Segment Start: Recorded information

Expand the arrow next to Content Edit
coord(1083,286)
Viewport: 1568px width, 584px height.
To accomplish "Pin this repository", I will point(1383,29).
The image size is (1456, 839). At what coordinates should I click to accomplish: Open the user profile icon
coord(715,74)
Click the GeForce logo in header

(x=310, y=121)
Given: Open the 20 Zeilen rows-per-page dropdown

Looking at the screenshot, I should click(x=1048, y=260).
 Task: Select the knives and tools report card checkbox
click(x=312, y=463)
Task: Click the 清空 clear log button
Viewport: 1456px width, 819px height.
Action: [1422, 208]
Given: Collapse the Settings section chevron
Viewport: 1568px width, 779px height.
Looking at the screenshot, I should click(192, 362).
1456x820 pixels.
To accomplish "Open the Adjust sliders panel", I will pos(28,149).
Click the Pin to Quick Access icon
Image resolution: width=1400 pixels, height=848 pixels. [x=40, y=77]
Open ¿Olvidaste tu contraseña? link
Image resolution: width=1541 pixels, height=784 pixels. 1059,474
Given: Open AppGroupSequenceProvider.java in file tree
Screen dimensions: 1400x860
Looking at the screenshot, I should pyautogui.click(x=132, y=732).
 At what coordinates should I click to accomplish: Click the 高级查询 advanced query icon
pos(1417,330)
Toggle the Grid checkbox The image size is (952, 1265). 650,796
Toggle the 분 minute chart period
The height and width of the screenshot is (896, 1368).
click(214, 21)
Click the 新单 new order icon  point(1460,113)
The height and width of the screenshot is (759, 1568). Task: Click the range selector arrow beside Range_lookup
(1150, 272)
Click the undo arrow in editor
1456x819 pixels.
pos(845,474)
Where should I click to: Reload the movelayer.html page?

Segment End: Recorded information

What you need to do: Scan the listing above for the line that has "Toggle the Grid", then copy exactly from that line through the line that has "Click the 新单".

Task output:
Toggle the Grid checkbox The image size is (952, 1265). 650,796
Toggle the 분 minute chart period
The height and width of the screenshot is (896, 1368).
click(214, 21)
Click the 新单 new order icon  point(1460,113)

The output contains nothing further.